The LGBTQ scene has changed beyond recognition, and many of those clubs and pubs that gave artists their first break are no longer here. Look at Bristol: when I first started writing a weekly LGBT column for Venue there were at least twice as many clubs and pubs in the city as there are now. Some of these changes were necessary.
As LGBTQ people stepped out of the ghetto and began using other venues they became less satisfied with the sticky carpets, the warm lager and the sad drag acts that had filled certain pubs for years, but some of that change also came around from avaricious pub and club owners out to make a quick buck from the community, who saw off the opposition and left us with a decimated local scene. But there are exciting new nights in cities around the UK and further afield that go a long way to fill the void, and many of tomorrow’s entertainers are being discovered through things like YouTube, Bandcamp and via social media.

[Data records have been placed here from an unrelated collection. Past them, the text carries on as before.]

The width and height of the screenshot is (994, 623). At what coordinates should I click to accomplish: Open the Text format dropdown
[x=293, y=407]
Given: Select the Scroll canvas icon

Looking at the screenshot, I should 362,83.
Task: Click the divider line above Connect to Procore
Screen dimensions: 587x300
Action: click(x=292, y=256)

Generation Z are vocal online about their fluid approach to sexuality and gender which we can see reflected in the new wave of artists they support e.g., Harry Styles, Troye Sivan, Sophie etc. Are there any new artists which you are really excited about?
Loads, there’s a guy called Lynks who used to be Bristol based that I quite like; his recent single ‘Everyone's Hot (And I'm Not)’ is just great… funny and provocative at the same time. Man On Man, a new duo made up of Faith No More’s keyboard player Roddy Bottum and his partner Joey Holman have just released their debut album; it’s full of dirty, queer rock music and I absolutely love it. John Grant has a new album out soon, Boy From Michigan. He’s an artist who is constantly evolving and I find endlessly inspiring, he’s playing in Bath later this year and I already have my tickets!

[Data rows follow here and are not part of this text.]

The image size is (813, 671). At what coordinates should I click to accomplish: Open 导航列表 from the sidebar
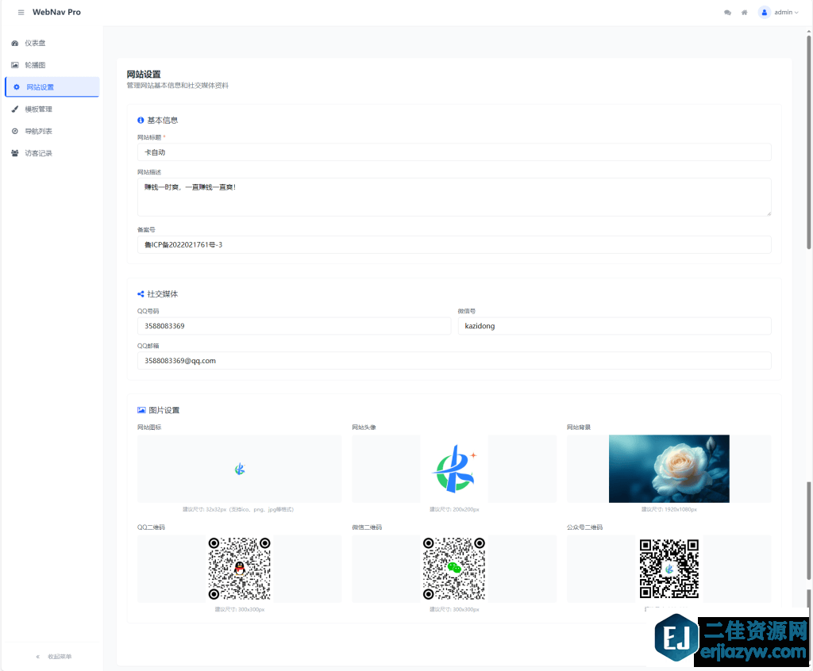click(x=38, y=132)
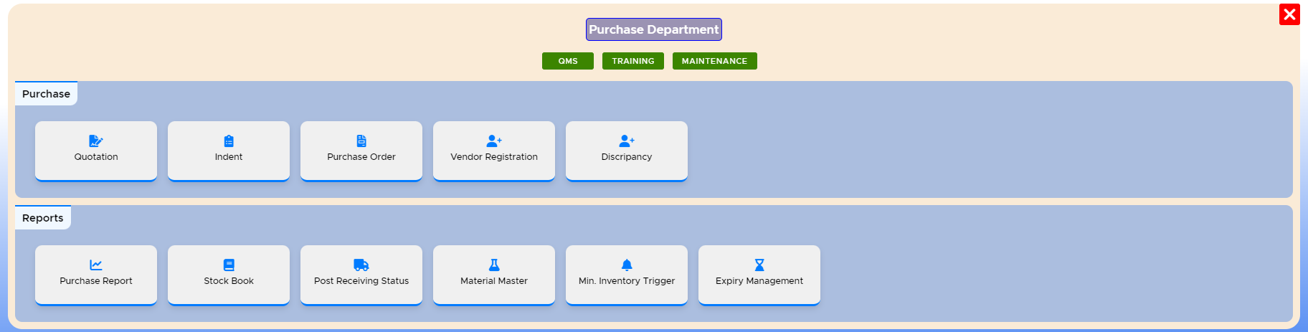Select the Reports section tab

click(43, 218)
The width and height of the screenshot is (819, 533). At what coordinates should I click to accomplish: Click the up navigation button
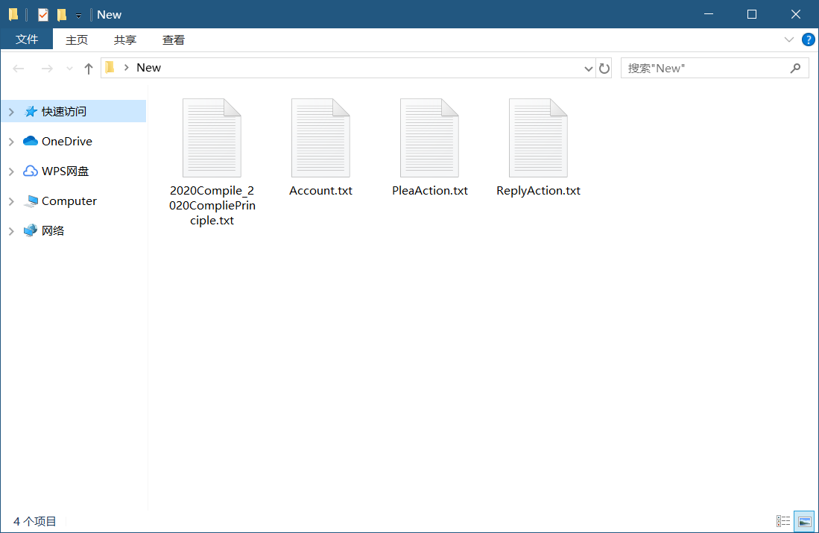point(87,67)
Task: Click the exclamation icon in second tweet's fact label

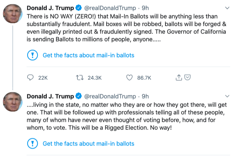Action: point(32,144)
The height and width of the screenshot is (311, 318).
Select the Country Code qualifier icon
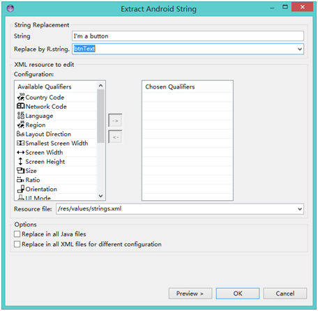click(21, 97)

In your new book The Velvet Mafia, you tell the story of the many gay managers, producers and songwriters behind 60’s pop legends such as The Beatles and the Bee Gees. How did you discover this connection, and did it surprise you?

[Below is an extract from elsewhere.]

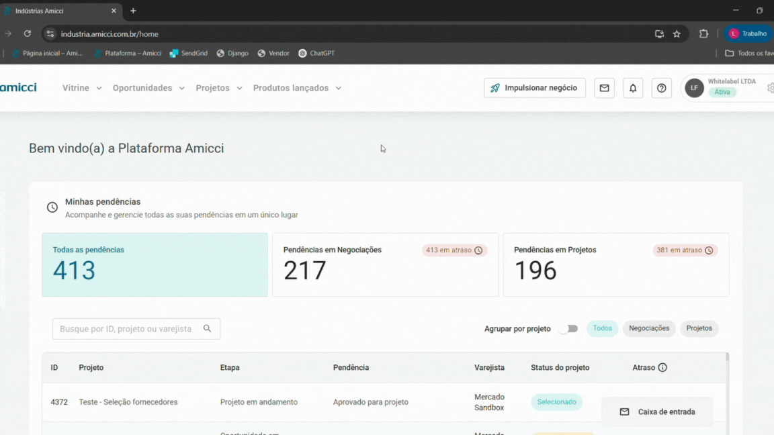Click the notification bell icon
Viewport: 774px width, 435px height.
tap(633, 88)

Being a lifelong Beatles fan I had always been aware of the struggles that their manager, Brian Epstein, faced at a time when simply being gay could see you arrested and jailed, but it was while I was conducting research for David Bowie Made Me Gay that I started to look into the lives of his contemporaries, like Joe Meek and Larry Parnes.
It might sound a little conceited, but at times I feel as if I am on a mission to bring these peoples’ stories back out into the open. Life for LGBTQ people did not start with the Stonewall riots in 1969, or with the partial decriminalisation of homosexuality in England and Wales in 1967, and we need to remember and celebrate the men and women who helped make our lives what they are today.
First gig, last gig, favourite gig?
I think my first gig might have been Krokus and Magnum, a couple of heavy rock acts, at Colston Hall – now the Bristol Beacon – in February 1982.
My last would probably have been the Divine Comedy at the O2 Academy in Bristol in October 2019. Sadly, Covid meant the cancellation or postponement of several gigs I had tickets for, but I am looking forward to seeing The Wedding Present, the Psychedelic Furs and John Grant later this year.
My favourite is hard to tie down: Prince at the NEC was incredibly special, but then seeing George Harrison and Ringo Starr play together at the Albert Hall reduced me to tears. REM in a TV studio in Paris, then there was the time that Bob Dylan wore my hat on stage in London… there are just too many!
Can you name a song that can instantly boost your mood? (and why?)
‘The More I See You’ by Chris Montez. It’s a massively life affirming, happy song and the ever-so-slightly off-key vocals and the occasionally shambolic handclaps add to the overall joyfulness. You have to smile, and you have to dance when that song is played.
And finally, can you share a song you are loving at the moment so we can add it to our YTL Arena Backstage Pass playlist?
‘1983’ by Man on Man, from their debut album. In fact, anything from that album.